WHAT IS REQUIRED: From the entries, filter out every line that lacks "This" and copy the rest.

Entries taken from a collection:
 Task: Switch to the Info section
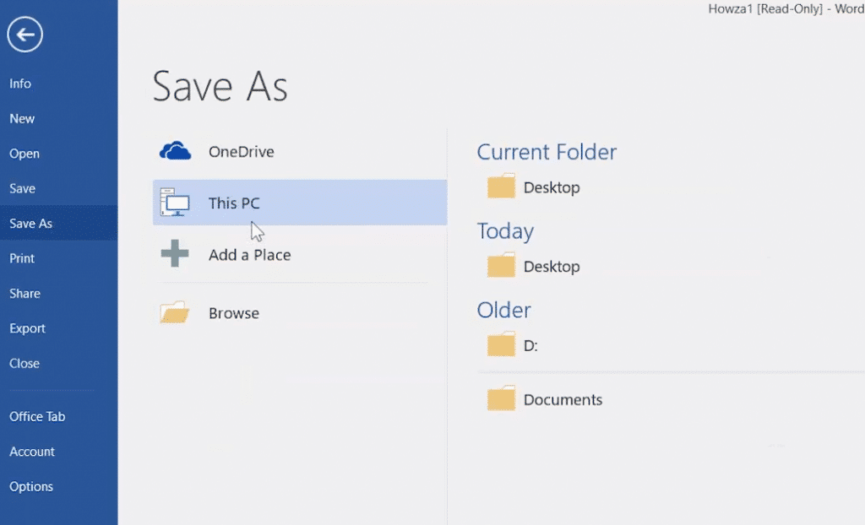tap(19, 84)
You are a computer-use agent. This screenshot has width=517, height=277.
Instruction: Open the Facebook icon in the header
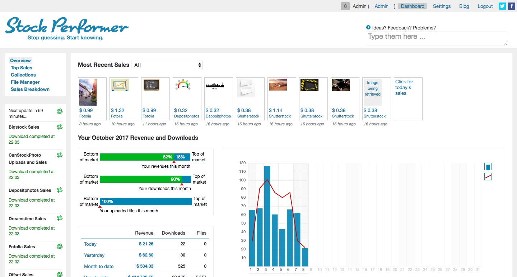click(512, 6)
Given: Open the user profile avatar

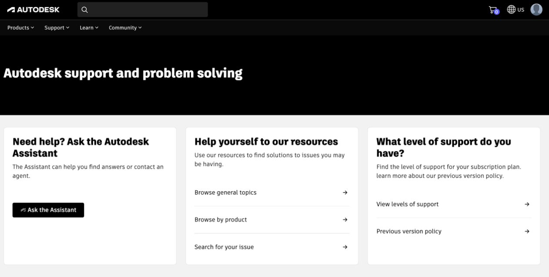Looking at the screenshot, I should (x=536, y=9).
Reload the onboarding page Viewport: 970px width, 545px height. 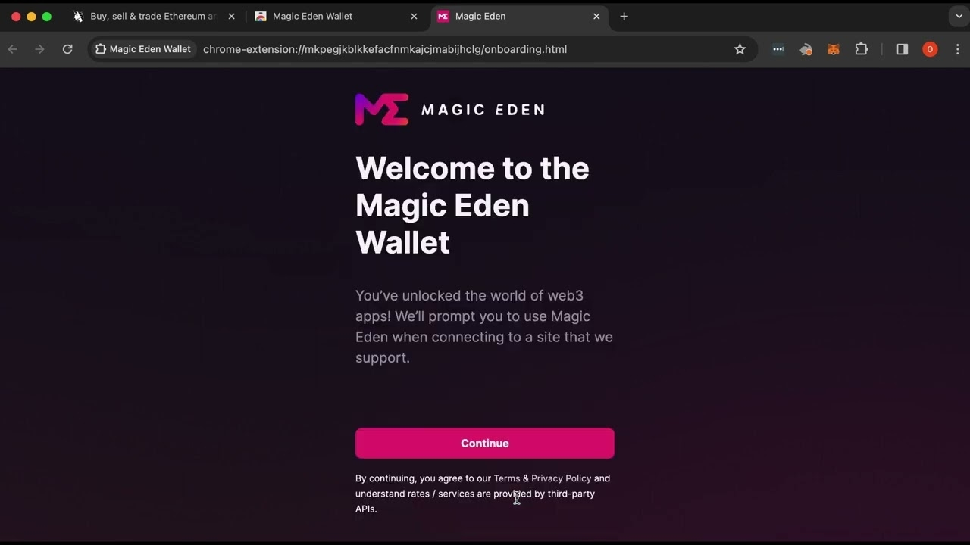coord(67,49)
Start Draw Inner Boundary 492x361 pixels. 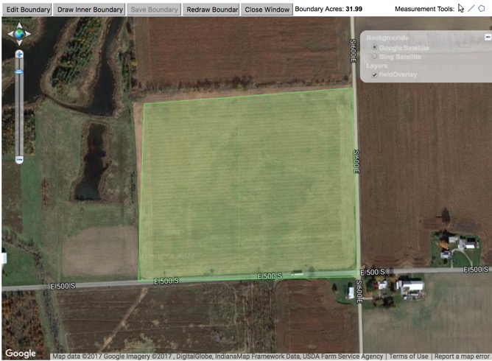pyautogui.click(x=90, y=10)
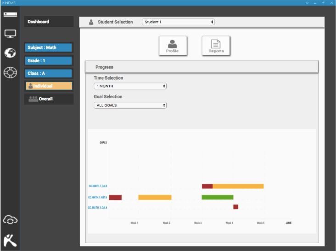The image size is (336, 251).
Task: Click the refresh icon in title bar
Action: 307,3
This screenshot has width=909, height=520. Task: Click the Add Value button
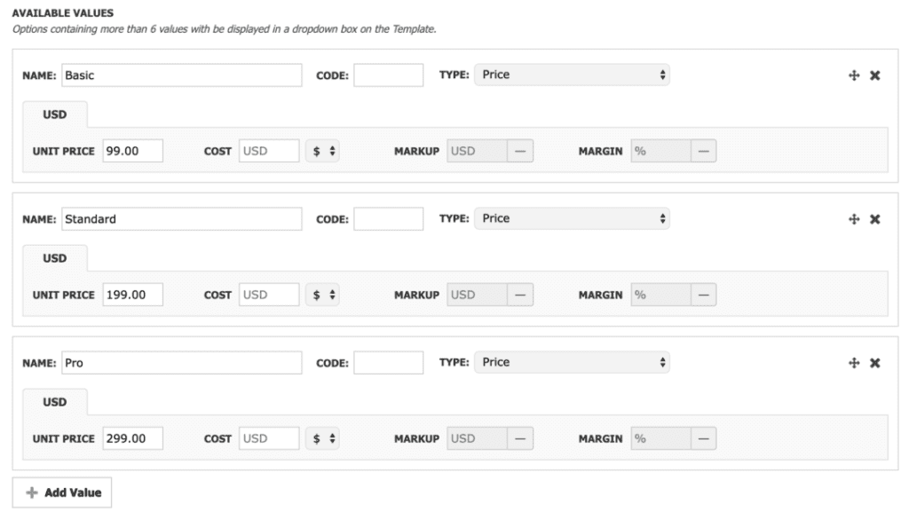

TASK OUTPUT:
You are a computer-use agent. This screenshot has width=517, height=277.
This screenshot has width=909, height=520. Task: Click the Add Value button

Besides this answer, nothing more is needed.